TRANSFORMAR LOS PLANES EN TRABAJO

A confesión de parte, relevo de pruebas. El oficialismo plantea hoy la necesidad de cambiar los planes sociales por trabajo. Una práctica que comenzó con Menem hace 32 años, y que se ha hecho carne entre los argentinos. Recordemos que el peronismo gobernó 26 años de estos 32 años de planes, con distintos nombres, pero todos con la misma intención: generar una dependencia del poder estatal. Aquí el Patrimonio del Estado llega a enajenarse por parte de los funcionarios de turno, ya que violando la ley de contabilidad del estado, son los punteros políticos, todos en relación directa (no hay planes para quienes no respondan al oficialismo), los que indican al funcionario quien ingresa a un plan y quien es dado de baja. De este modo el dinero del estado es enajenado sin ningún tipo de control ni responsabilidad funcionarial. Esto demuestra una responsabilidad en un hecho delictual, que alcanza desde el presidente de turno, su planta política (ministros, secretarios, etc.) y alcanza a funcionarios de carrera, pues son la planta de personal que deja como rezago indeseable, toda  gestión que viola no solo la ley de carrera pública, sino que se encarga de pasar a planta permanente la mayor cantidad de soldados, como premio a la complicidad. Aquí una conclusión que suma a la corrupción generalizada, y que explica el aumento de las plantas de personal en todas las reparticiones. Mayores costos para sostener un estado inflado de empleados que no le sirve a quien es el dueño legítimo del estado, los ciudadanos que aportamos con nuestros impuestos. Este es un ejército caro, militante, que le sirve al peronismo, lo pagamos los vecinos y agranda el déficit fiscal. El estado es aquí el mayor empleador. El ingreso a la función pública no cumple el más mínimo requisito de idoneidad y mucho menos de necesidad.
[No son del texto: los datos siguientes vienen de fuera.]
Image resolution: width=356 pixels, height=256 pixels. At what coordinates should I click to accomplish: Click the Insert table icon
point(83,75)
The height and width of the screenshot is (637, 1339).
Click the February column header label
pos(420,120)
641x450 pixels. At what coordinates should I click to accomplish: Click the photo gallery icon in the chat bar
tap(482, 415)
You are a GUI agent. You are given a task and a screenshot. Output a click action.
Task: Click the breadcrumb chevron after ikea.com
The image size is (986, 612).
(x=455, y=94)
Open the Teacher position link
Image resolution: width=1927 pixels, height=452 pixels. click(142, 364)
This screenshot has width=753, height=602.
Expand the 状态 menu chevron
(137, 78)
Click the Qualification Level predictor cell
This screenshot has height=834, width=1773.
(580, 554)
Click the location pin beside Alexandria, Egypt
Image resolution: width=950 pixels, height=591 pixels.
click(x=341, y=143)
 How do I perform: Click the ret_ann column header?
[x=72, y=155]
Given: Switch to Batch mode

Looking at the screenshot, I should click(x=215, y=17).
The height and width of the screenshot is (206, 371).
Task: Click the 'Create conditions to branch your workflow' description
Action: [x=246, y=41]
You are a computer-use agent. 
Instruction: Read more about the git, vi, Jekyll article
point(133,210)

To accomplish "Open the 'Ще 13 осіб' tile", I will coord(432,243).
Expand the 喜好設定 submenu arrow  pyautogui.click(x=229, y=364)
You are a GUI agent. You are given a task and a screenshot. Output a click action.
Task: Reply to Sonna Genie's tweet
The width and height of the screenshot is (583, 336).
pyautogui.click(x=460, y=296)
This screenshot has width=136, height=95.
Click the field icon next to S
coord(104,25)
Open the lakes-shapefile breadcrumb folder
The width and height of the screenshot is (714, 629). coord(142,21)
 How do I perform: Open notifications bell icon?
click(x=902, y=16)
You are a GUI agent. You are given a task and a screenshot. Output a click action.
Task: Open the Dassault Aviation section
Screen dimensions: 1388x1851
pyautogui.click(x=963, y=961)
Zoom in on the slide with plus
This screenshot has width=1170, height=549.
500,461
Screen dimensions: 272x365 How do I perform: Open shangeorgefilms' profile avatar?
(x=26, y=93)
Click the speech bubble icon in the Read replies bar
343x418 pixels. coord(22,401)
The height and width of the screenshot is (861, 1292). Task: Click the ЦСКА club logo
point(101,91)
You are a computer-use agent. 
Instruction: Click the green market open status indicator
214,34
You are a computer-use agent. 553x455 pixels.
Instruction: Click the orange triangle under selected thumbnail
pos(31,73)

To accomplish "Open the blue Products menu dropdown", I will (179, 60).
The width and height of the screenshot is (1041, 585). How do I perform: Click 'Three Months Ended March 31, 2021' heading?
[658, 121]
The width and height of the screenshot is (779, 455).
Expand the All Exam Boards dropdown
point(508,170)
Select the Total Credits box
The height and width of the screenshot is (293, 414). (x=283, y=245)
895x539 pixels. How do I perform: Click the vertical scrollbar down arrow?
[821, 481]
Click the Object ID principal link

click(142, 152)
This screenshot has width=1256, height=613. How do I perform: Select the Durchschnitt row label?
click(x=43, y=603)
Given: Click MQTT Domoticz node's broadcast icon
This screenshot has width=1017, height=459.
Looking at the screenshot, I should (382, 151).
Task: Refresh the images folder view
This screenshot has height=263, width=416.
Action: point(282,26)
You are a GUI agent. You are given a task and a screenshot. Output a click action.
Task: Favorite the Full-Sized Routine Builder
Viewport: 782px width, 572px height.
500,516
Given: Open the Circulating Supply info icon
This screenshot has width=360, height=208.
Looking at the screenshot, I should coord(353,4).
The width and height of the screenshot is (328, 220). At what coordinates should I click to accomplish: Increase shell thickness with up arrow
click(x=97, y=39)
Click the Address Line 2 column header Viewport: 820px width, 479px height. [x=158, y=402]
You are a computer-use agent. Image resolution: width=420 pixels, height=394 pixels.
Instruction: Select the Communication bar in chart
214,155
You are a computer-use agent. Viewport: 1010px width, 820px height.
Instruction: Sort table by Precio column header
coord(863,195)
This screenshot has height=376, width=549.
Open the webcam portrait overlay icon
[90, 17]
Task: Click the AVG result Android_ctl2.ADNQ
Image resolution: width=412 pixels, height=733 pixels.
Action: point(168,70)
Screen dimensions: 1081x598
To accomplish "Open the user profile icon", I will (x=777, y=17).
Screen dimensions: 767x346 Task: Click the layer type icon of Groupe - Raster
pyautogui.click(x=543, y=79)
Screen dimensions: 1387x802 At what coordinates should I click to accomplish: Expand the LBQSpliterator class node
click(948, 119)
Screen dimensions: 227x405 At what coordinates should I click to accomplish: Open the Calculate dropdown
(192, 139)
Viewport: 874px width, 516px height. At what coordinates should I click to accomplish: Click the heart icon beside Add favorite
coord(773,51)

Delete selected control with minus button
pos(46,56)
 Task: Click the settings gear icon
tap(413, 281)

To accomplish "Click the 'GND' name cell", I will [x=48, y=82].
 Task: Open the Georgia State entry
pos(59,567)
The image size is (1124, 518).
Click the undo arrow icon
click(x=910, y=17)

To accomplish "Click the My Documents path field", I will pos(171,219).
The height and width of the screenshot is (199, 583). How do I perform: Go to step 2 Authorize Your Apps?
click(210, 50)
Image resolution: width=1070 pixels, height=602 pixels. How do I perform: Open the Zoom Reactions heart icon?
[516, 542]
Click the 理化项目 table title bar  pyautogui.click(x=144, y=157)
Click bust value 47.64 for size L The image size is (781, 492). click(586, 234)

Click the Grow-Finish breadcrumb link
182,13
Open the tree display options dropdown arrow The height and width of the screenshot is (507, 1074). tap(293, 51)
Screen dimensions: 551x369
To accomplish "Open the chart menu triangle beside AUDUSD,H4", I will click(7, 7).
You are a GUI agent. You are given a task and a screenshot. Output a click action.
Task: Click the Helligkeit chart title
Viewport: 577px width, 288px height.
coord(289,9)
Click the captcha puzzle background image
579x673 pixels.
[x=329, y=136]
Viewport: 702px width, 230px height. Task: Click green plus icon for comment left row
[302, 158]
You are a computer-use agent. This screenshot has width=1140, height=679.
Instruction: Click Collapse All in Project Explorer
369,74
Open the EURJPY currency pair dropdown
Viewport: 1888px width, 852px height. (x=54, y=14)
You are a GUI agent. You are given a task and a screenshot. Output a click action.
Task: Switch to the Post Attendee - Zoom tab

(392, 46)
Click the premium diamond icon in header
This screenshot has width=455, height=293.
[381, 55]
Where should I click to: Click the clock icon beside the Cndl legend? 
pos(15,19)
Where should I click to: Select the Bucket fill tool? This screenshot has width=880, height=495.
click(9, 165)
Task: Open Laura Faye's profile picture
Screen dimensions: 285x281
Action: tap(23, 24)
Punteros políticos, todos sin excepción del oficialismo, algunos ocupando cargos políticos, regentean cantidades cada vez mayores  de hombres y mujeres, que tienen que soportar todo tipo de ofensas y mal trato, extorsiones insoportables, pues este puntero tiene poder absoluto sobre el futuro de cada persona que cae en esa desgracia. Ese puntero decide mes a mes quien se queda y quien se va, quien cobra y quien no cobra. Es letra muerta para el puntero lo que diga el Plan en cuestión, el puntero decide si trabaja o no trabaja, si va hacer algún curso que mejore sus condiciones laborales, si puede tener otro trabajo que mejore los ingresos del planero en cuestión. Nada en absoluto pone límites a un opresor casi medieval sobre un ciudadano argentino despojado de todo derecho, condenado a servir los interese del oficialismo de turno. Esto cuenta con la complicidad desde abajo hasta arriba, o del mismo presidente hasta abajo. Con hipocresías tales como que un ministro de la nación diga públicamente que un plan puede trabajar para mejorar sus ingresos, y que el puntero se lo niegue, pues ese ministro será el que le bajara los planes a aquel puntero que no lleve a todos y cada uno de su plantel a la cita, sea esta un acto, un corte o un acto eleccionario. Entonces claramente, si un planero logra un trabajo que no compatibilice los horarios con las exigencias que el puntero tiene desde arriba, el planero será dado de baja. Así las empresas grandes, chicas o medianas no consiguen empleados. Mocho más grave es la situación cuando llagamos a la cosecha u otras ocupaciones rurales intensivas que se ven seriamente dificultadas por la falta de personal. Un elemento negativo para la economía del bolsillo directo del planero y de la economía en general. El peronismo ha privilegiado llenar los estadios, producir movilizaciones masivas, acarrear para las elecciones, para ganar elecciones sumando a la pobreza que dice combatir.

Estos punteros administran fondos, en muchos casos provenientes del estado directamente, además de fondos propios, que pone cada postulante a un plan para pagar el “tramite”, además de un porcentaje variable de la asignación misma, que pagara mientras cobre el plan, y por supuesto que si no la paga será dado de baja inmediatamente. En otros casos el puntero maneja las tarjetas, cobra por cajero automático y le da el resto de la asignación al planero. A esto hay que agregar que los punteros reciben mercadería, colchones y otras “ayudas”, que también implican otro pago de parte del planero a su puntero. El aporte siempre es menor que el monto de la mercadería, por lo que el negocio se sostiene, y una vez más el estado gasta sin control ni responsables. Esta economía no es social, ni marginal. Es claramente una economía mafiosa.